Skimming sets high initial prices; competitive pricing sets prices based on competitors.

200

Name a method to mitigate financial risk in sports and entertainment.

Insurance, diversifying revenue streams, or contract clauses.

200

How do sports and entertainment businesses typically generate revenue?

Through ticket sales, sponsorships, merchandise, and broadcasting rights.


200

Name two secondary revenue streams for sports businesses.

Sponsorships and merchandise sales.

200

Why is a profit and loss statement important?

It shows the company’s financial performance over time, indicating profitability.

300

Explain the concept of dynamic pricing in entertainment marketing.

Adjusting prices based on demand, often used in sports ticketing.

300

Describe a legal risk faced by sports marketers.

Risks related to contracts, copyright infringement, or player conduct.

300

Explain how increasing fixed costs affects a company’s break-even point.

Higher fixed costs mean more revenue is needed to cover those costs before making a profit.

300

How does merchandising impact a business’s revenue?

By providing an additional stream of income through branded goods.

300

How can analyzing financial documents help a sports business grow?

By identifying areas of profit and loss, allowing for better budgeting and risk management.

400

What is price elasticity, and how does it affect pricing decisions?

Price elasticity refers to the degree to which the demand for a product changes in response to a change in price. Products with high elasticity see significant changes in demand with small price changes, while products with low elasticity do not.

400

What is the difference between systematic risk and unsystematic risk, and how can businesses mitigate each?

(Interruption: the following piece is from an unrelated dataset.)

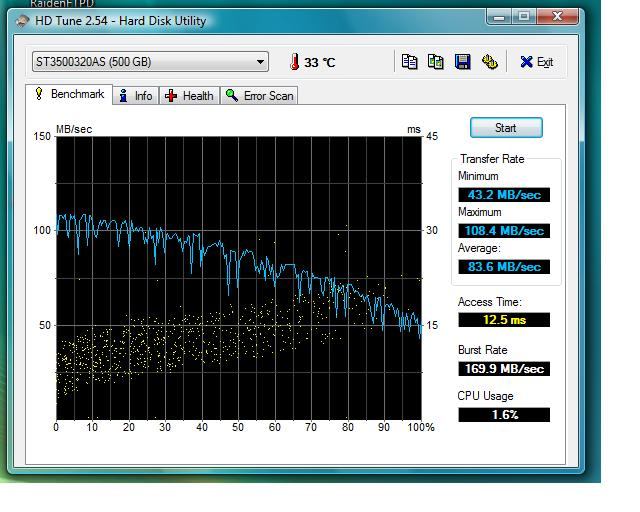Select the Average 83.6 MB/sec value field

click(x=504, y=267)
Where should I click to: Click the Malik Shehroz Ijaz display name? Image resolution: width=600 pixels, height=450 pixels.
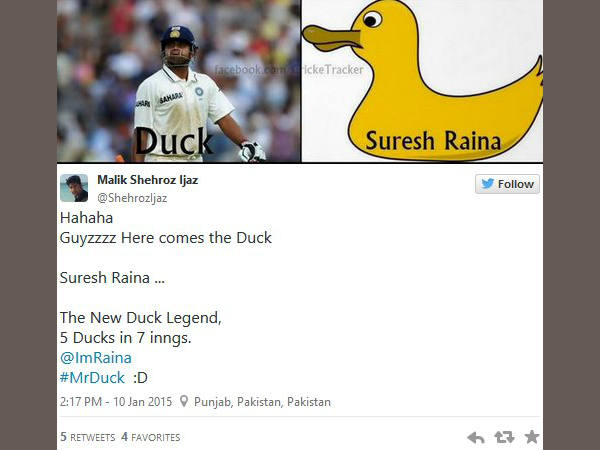147,180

Systematic risk affects the entire market and cannot be diversified away (e.g., economic downturns), while unsystematic risk is specific to a company or industry and can be mitigated through diversification.

400

How can a company improve its profit margin without increasing prices?

A company can improve its profit margin by reducing costs, increasing operational efficiency, negotiating better supplier deals, or reducing waste.

400

What is licensing in sports and entertainment, and how does it create a revenue stream?

Licensing involves granting permission to another party to use a brand, logo, or intellectual property in exchange for fees or royalties. It creates a revenue stream by monetizing a brand’s intangible assets.

400

How does the cash flow statement differ from the income statement, and why is it critical for sports businesses to track cash flow?

The cash flow statement shows the inflows and outflows of cash during a period, while the income statement focuses on revenue and expenses over the same period. Tracking cash flow is critical because a business can be profitable but still fail if it lacks sufficient cash to cover short-term obligations.

500

Explain the concept of cost-plus pricing and provide an example of when it might be used.

Cost-plus pricing involves adding a fixed percentage or amount to the cost of producing a product to determine its selling price. It’s often used when the business wants to ensure a consistent profit margin, such as in manufacturing.

500

Provide an example of a reputational risk in sports marketing, and explain how a business can mitigate this type of risk.

A reputational risk could arise from a scandal involving a sponsored athlete. Mitigation strategies include crisis management plans, PR efforts, and maintaining strong ethical standards in sponsorship agreements.

500

What is the difference between gross profit and net profit, and why is it important to distinguish between them?

Gross profit is the revenue minus the cost of goods sold (COGS), while net profit is what remains after all expenses, including operating costs, taxes, and interest. It’s important because gross profit shows efficiency in production, and net profit indicates overall financial health.

500

Explain how broadcasting rights contribute to revenue in sports and entertainment.

Broadcasting rights are sold to networks or streaming services, allowing them to broadcast events to audiences. This provides a significant revenue stream for leagues, teams, and event organizers.

500

What does the debt-to-equity ratio indicate about a business's financial health, and what are the risks of having a high ratio?

The debt-to-equity ratio indicates how much of the business’s financing comes from debt compared to equity. A high ratio means the company relies heavily on borrowed money, which increases financial risk, especially during economic downturns.